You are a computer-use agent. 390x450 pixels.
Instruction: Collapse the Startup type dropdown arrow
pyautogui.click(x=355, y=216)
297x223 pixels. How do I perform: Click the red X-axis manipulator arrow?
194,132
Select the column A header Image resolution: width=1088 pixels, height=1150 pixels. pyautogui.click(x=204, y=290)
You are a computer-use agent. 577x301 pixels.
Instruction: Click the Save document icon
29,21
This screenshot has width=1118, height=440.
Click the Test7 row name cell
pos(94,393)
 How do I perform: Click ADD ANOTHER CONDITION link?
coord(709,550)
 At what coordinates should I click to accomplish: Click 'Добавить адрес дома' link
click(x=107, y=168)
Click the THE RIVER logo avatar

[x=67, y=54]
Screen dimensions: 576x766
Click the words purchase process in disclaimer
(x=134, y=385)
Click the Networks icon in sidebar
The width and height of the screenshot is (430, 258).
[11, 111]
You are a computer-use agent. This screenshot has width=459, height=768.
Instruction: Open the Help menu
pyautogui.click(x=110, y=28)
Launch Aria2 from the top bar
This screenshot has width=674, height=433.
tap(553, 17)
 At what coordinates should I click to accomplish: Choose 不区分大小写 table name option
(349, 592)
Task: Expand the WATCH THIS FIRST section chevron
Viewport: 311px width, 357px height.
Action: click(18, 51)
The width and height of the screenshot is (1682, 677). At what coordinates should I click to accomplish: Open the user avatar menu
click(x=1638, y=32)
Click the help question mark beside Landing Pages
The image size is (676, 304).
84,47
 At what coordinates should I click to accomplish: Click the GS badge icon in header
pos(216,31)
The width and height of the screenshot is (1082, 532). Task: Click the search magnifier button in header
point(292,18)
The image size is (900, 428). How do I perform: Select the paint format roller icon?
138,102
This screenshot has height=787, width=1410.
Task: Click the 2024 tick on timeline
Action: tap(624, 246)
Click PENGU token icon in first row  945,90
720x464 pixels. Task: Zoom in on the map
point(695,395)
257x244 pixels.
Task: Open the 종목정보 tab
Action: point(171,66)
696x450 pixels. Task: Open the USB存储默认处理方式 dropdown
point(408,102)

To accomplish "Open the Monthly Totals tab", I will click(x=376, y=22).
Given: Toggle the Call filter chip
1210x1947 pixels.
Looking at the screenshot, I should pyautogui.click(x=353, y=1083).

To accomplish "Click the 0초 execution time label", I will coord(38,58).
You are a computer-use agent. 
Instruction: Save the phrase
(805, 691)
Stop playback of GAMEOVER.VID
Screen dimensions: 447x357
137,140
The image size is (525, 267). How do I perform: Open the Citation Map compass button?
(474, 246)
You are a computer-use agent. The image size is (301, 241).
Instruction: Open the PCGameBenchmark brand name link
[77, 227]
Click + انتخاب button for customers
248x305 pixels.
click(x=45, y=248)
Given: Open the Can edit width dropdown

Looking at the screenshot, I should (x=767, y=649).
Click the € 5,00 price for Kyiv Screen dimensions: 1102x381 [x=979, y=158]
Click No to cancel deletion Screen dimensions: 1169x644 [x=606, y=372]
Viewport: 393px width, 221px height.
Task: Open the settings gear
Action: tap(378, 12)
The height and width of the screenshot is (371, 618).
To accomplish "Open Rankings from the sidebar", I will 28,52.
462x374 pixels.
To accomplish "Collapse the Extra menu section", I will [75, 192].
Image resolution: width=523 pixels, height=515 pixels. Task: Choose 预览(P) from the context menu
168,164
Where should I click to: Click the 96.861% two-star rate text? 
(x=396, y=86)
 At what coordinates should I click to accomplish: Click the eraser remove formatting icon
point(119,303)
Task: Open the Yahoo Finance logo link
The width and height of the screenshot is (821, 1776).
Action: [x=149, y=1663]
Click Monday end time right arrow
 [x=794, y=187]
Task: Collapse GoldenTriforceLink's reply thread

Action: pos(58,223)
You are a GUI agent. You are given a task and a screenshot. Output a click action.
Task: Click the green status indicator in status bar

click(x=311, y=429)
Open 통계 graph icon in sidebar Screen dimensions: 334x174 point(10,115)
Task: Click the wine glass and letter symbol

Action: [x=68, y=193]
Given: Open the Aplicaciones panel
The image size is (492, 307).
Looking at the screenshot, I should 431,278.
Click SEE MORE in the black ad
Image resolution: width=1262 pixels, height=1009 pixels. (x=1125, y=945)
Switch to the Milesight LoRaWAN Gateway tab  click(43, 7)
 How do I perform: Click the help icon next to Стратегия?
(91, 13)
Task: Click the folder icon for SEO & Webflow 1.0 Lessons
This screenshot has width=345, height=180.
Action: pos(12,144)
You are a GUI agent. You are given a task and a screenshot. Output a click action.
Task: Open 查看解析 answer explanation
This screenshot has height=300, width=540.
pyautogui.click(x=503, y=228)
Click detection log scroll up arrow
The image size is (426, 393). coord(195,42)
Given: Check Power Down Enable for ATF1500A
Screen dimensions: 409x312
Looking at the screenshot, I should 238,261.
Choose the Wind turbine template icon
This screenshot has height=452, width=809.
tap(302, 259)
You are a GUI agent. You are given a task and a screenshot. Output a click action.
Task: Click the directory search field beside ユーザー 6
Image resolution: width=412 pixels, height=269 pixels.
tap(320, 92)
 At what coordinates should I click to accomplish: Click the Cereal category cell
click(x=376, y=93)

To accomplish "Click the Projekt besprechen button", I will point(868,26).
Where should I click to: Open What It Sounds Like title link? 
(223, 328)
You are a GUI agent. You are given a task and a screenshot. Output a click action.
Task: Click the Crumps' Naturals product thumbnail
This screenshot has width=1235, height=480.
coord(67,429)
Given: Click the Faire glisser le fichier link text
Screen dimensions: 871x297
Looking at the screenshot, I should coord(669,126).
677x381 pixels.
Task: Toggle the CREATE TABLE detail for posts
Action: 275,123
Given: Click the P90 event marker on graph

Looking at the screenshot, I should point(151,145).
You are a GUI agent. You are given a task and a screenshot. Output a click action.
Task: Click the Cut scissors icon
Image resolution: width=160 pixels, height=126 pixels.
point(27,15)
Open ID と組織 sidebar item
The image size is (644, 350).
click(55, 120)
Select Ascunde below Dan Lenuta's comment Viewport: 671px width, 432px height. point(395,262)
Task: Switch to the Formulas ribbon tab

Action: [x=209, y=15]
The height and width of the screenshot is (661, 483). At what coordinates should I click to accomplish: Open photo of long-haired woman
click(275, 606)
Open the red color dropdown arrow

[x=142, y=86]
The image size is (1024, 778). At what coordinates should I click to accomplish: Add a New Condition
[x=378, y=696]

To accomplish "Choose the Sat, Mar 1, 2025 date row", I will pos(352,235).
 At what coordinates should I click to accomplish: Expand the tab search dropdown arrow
○ ○ ○ ○ ○ ○ ○
- _What you need to do_: Check each line of the entries, and copy the ones that contain "beside".

- _Answer for this exercise_:
Click the help question mark beside Landing Pages
Task: Click the directory search field beside ユーザー 6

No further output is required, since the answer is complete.